Die Anekdote war ganz banal, wie gesagt. In diesem Großdorf, wo wir einige Tage bei Verwandten verbrachten, hatte ich das starke Bedürfnis, auch einmal aus diesem wohlig-kollektiven Gemeinschaftsdings auszubrechen und mir ein Café zu suchen, in dem ich mal alleine meinen Gedanken nachgehen konnte. Im Idealfall bei einem Espresso, realistischerweise bei einem Tee. An der Hauptstraße hatten wir vor ein paar Tagen ein solches Lokal entdeckt und für ein Kännchen Tee besucht. Mittags, als einzige Gäste. Mit der Frage, ob hier zu anderen Zeiten mehr los sein würde. Es war zwar schon spät am Nachmittag und ich musste und wollte natürlich zum Mittagessen zurück sein. Insofern war das eine etwas schräge Aktion. Aber manchmal muss man als Westler aus dem persischen Kollektivleben ausbrechen, um die Illusion individueller Entscheidungsfreiheit aufrecht zu erhalten.

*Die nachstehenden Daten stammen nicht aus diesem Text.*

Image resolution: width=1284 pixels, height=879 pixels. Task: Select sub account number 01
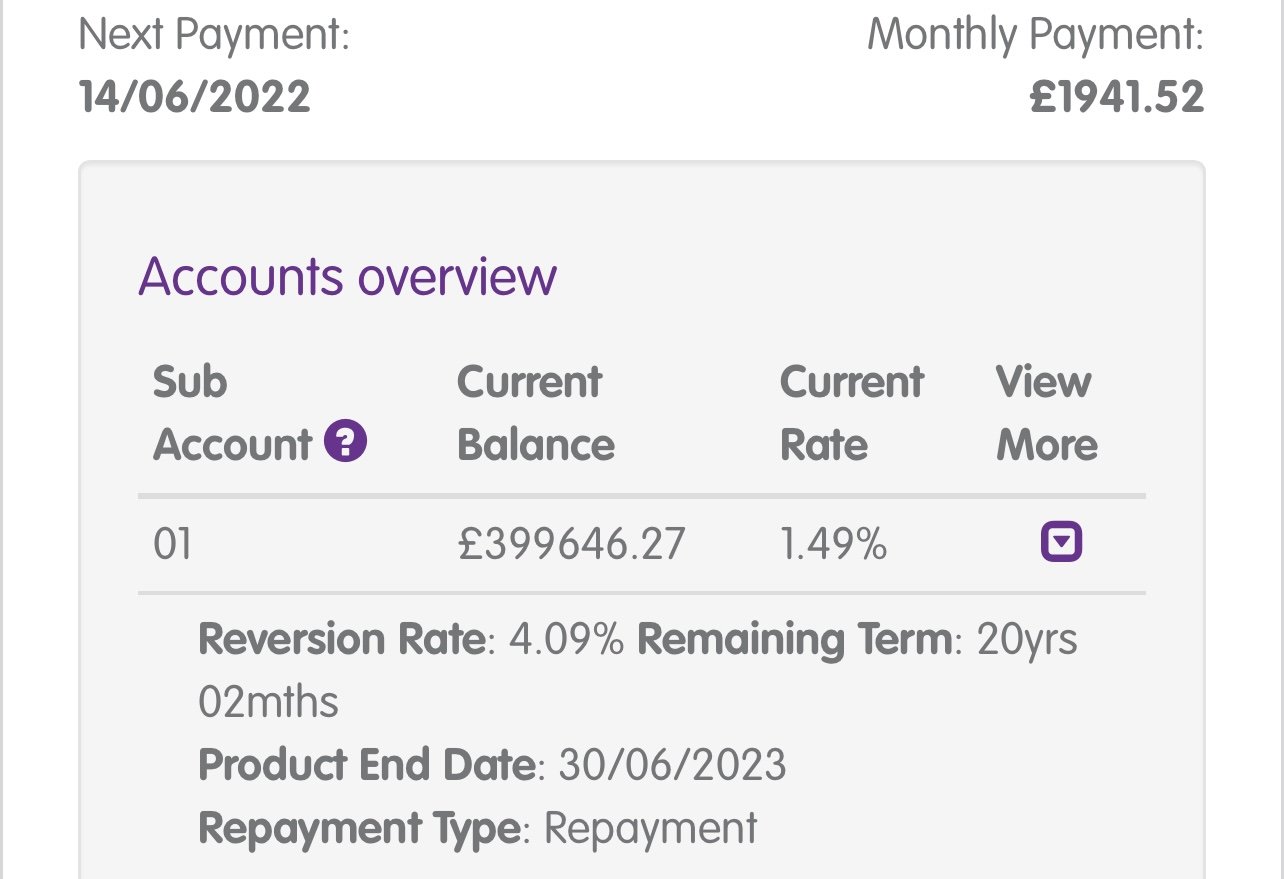[x=172, y=545]
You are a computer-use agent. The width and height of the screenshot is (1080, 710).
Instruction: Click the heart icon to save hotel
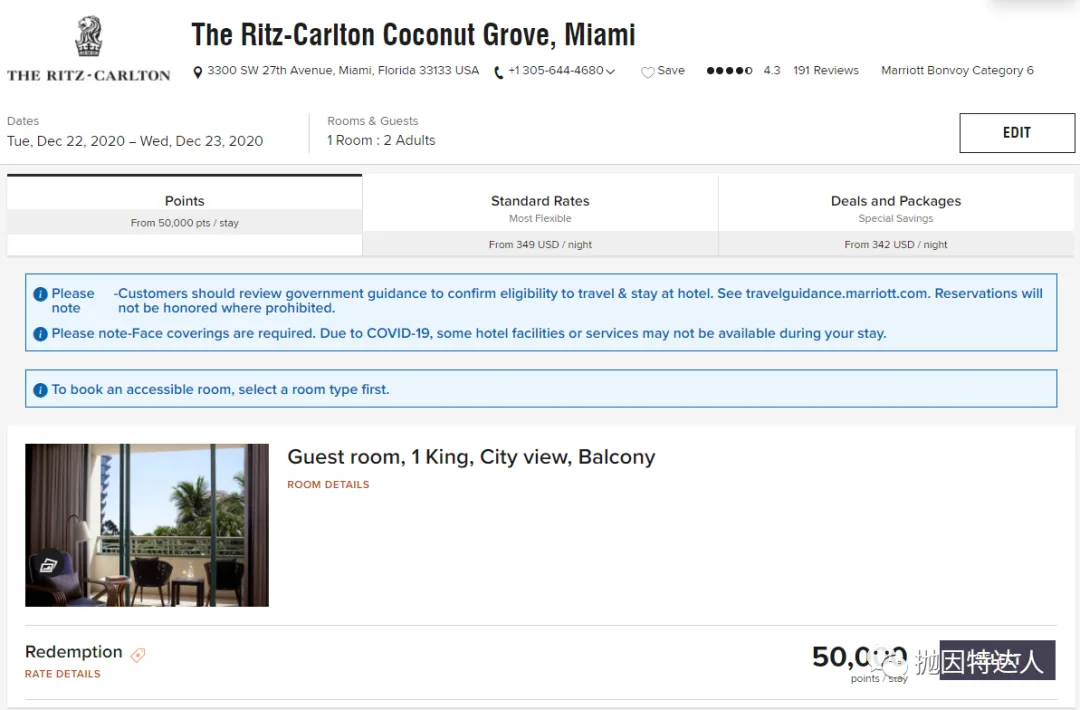(x=648, y=72)
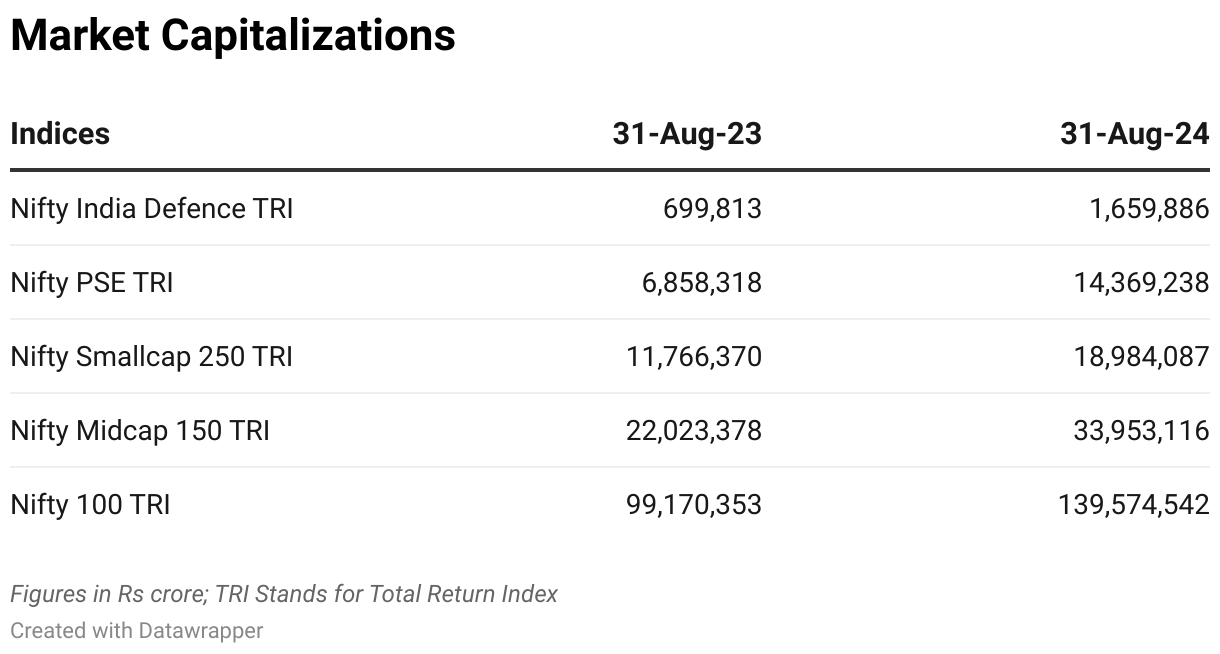Select the 14,369,238 value cell
Screen dimensions: 1220x654
[x=1141, y=283]
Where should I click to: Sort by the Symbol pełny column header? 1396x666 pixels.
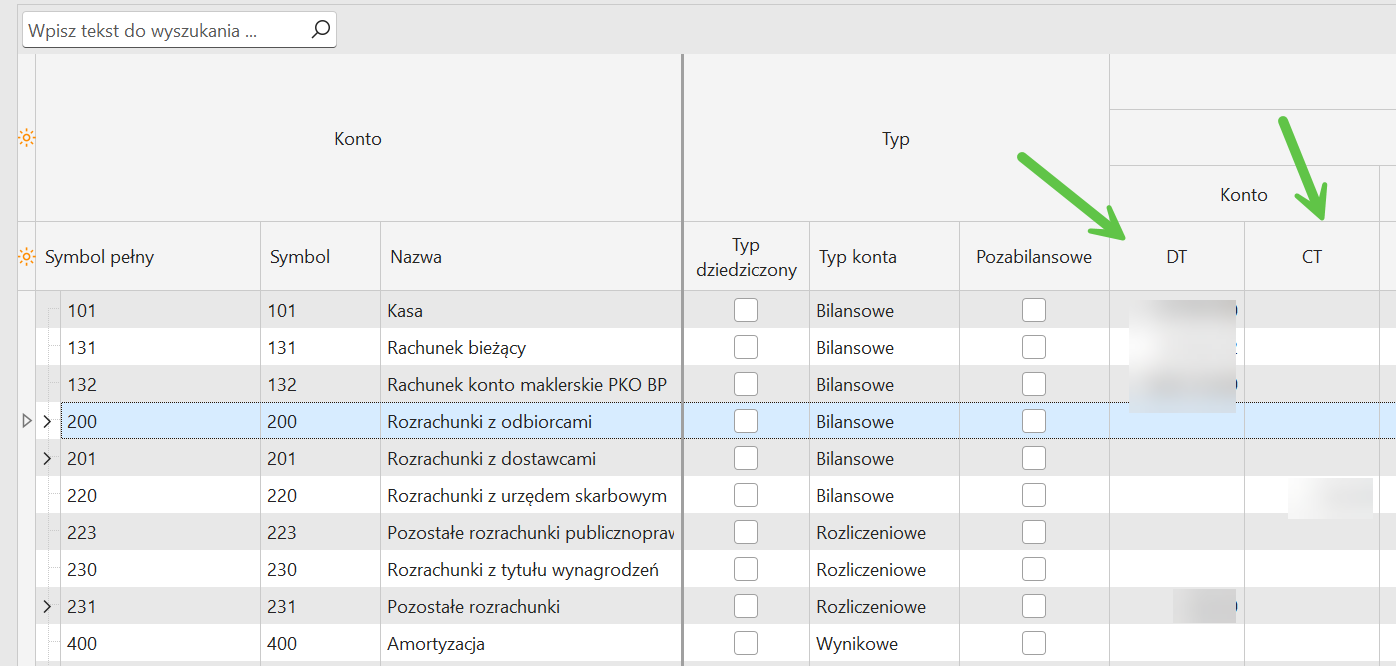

Tchaikhane Maks_Rayen © Ekkehart Schmidt

Tchaikhane Maks_Rayen © Ekkehart Schmidt

Tchaikhane Maks_Rayen © Ekkehart Schmidt

Tchaikhane Maks_Rayen © Ekkehart Schmidt

Im Lokal angekommen setzte ich mich in eins der Séparées, holte mein Tagebuch heraus, um ein wenig zu reflektieren. Ich war der einzige Gast. Der Kellner kam und ich bestellte einen Tee. Daraufhin antwortete er etwas, das ich so interpretierte, als hätte er gefragt, ob ich ein Kännchen wolle. Nur in stark frequentierten großstädtischen Teehäusern ist klar, dass man mit einer Teebestellung nur ein Glas meint. Andernorts wird meist ein Kännchen serviert. Ich bejahte also. Nach einer Viertelstunde kam er zurück und präsentierte mir ein leckeres Hühnchengericht auf Reis, mit Brot, Cola und Joghurt… Da hatten wir beide wohl jeweils etwas falsch verstanden. In einem Lokal, das so gut wie nie von Fremden betreten wird, konnte er sich wohl nicht vorstellen, dass ich nur einen Tee möchte. Aber sollte ich das Essen jetzt zurückgehen lassen? Das kam nicht in Frage, falls es vielleicht weggeschmissen werden würde. Also fügte ich mich, verschlang das Gericht in der wenigen Zeit, die mir blieb und wollte mit vollem Bauch pünktlich zum Mittagessen zur Familie zurückkehren, als mein Teekännchen kam. Mit drei schon gefüllten Tassen …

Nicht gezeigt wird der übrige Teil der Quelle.